## EXERCISE DESCRIPTION
Pull every line containing the word "agent" from the records.

[Stored dataset items]
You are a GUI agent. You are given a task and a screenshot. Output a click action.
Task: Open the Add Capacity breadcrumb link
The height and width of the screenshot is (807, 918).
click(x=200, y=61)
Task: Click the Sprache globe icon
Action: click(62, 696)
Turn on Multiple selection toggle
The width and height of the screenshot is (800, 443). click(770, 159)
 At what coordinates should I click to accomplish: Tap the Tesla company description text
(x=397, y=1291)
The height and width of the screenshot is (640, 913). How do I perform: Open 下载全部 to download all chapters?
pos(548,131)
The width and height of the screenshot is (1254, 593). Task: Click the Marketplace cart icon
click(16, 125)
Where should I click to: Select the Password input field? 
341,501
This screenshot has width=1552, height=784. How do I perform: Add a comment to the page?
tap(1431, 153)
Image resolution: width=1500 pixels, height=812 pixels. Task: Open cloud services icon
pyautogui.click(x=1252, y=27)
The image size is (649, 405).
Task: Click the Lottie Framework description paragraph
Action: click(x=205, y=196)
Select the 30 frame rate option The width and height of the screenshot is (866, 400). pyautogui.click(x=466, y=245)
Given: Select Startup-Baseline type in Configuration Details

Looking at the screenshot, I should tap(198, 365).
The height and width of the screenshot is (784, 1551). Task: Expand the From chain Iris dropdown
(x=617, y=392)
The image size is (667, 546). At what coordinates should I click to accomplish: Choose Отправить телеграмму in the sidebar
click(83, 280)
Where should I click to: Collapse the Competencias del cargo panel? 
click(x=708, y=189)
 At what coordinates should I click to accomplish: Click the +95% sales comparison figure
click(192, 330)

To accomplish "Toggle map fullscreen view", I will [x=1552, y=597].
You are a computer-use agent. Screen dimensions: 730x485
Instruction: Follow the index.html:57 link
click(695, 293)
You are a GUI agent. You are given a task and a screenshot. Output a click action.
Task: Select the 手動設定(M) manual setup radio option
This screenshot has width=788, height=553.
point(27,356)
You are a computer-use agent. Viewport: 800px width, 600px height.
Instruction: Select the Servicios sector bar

## WRITTEN SOLUTION
You are a GUI agent. You are given a task and a screenshot. Output a click action.
You are a computer-use agent. Screen dimensions: 730x485
You are a GUI agent. You are given a task and a screenshot. Output a click action.
You are a computer-use agent. Viewport: 800px width, 600px height.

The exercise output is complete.